From the National Education Association
Educators and students, backed by the National Education Association and the California Teachers Association, Thursday sued the U.S. Department of Education and Secretary of Education Betsy DeVos after they moved to illegally delay rules meant to protect students enrolled in online education programs.
The individual plaintiffs, NEA and CTA are represented by the National Student Legal Defense Network, a nonprofit organization that advocates for student rights through litigation. The lawsuit, filed in U.S. District Court for the Northern District of California, challenges the Education Department’s delay of requirements for online universities of their legal obligation to notify students that the programs in which they’re enrolled or plan to enroll in may fail to meet state licensing standards or may face adverse actions from the state or accreditor.

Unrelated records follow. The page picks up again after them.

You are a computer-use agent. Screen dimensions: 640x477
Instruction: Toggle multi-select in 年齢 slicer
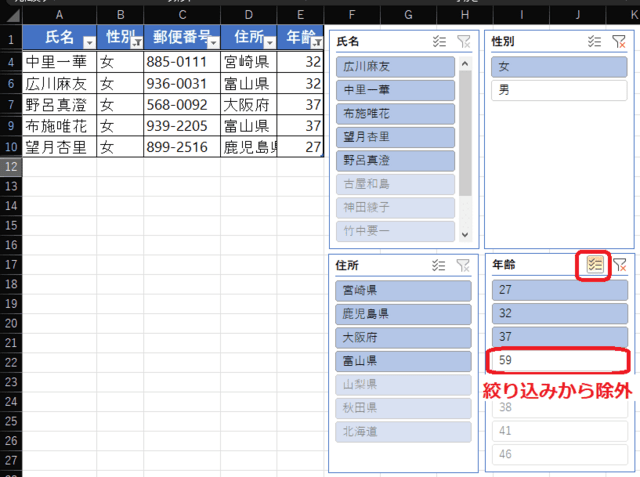[595, 265]
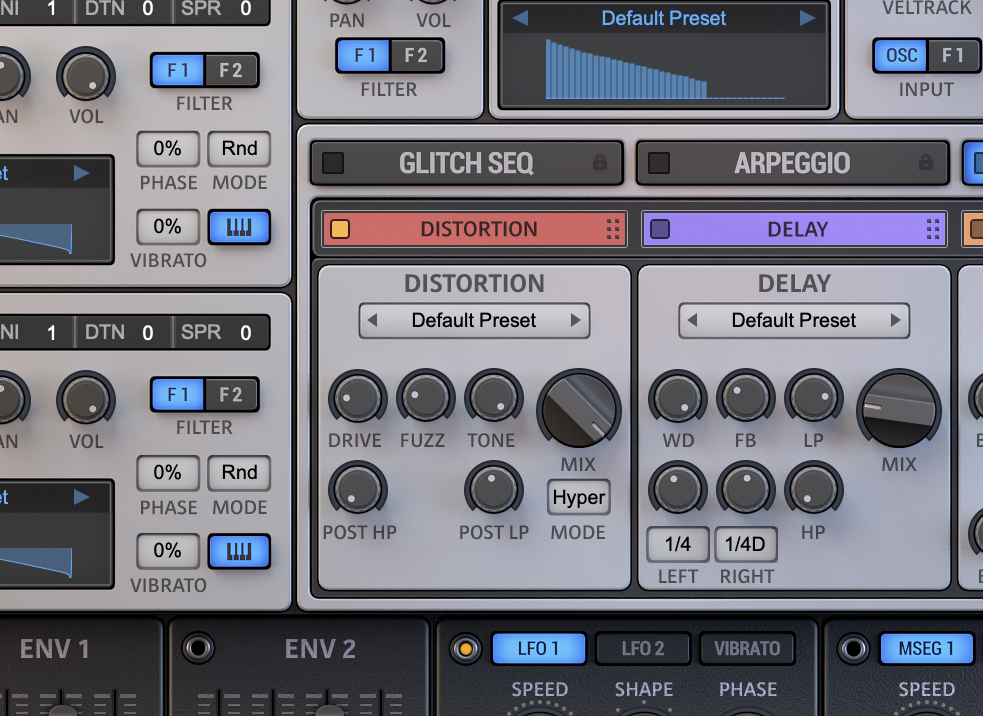Open the Hyper distortion mode dropdown
The width and height of the screenshot is (983, 716).
pos(578,497)
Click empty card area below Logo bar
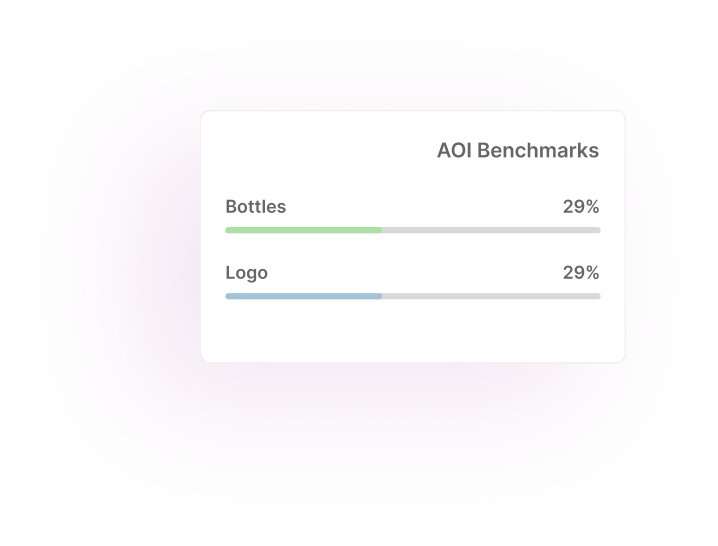The height and width of the screenshot is (546, 718). 413,331
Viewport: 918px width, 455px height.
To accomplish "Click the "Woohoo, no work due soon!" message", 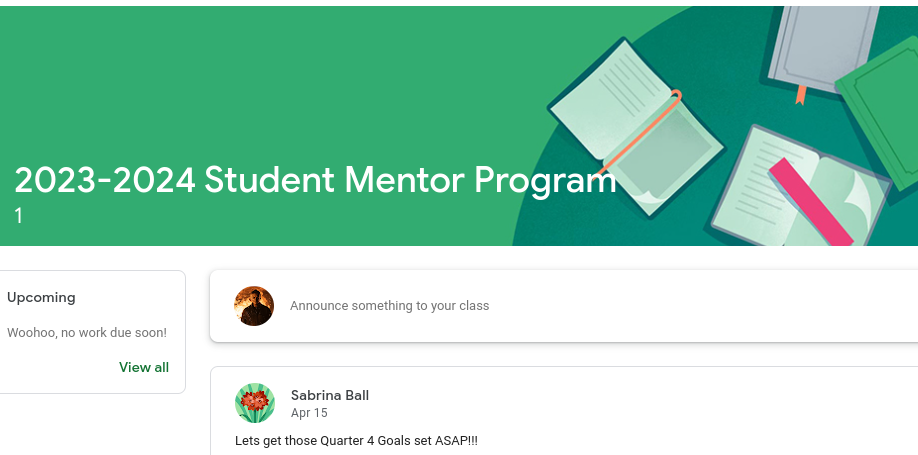I will 87,332.
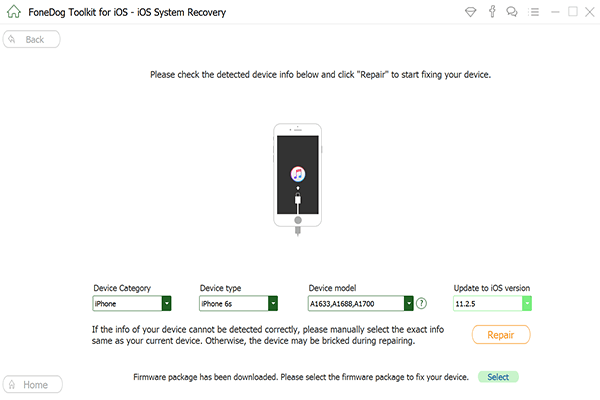Expand the Device type dropdown arrow
The width and height of the screenshot is (600, 400).
(272, 303)
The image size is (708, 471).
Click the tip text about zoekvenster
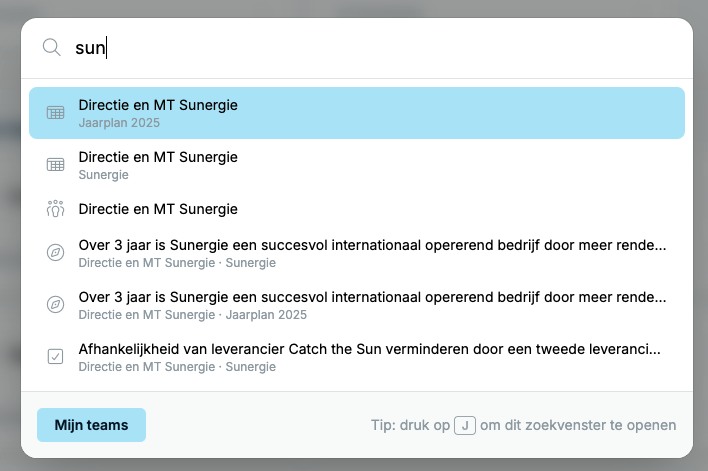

As enrollment in online courses and degree programs has grown exponentially over the last decade, the Department of Education, under DeVos’ mandate, took the shocking step of rescinding protections for students pursuing online degrees — protections students need now more than ever.
“It’s shocking but not at all surprising that the Department of Education would roll back student protections because this latest brazen attack on student rights is consistent with everything we have seen from the Trump administration and Secretary Betsy DeVos,” said NEA President Lily Eskelsen García. “Without these rules, current and prospective students will remain in the dark. Students will be denied critical information about which programs are right for them and which would be a waste of their time and money.”
In December 2016, the Department of Education issued the state authorization rule to protect students who were studying in online, distance or correspondence programs. The rules were scheduled to go into effect on July 1, 2018. Instead of letting these protections go into place, DeVos delayed for months and then illegally rescinded them.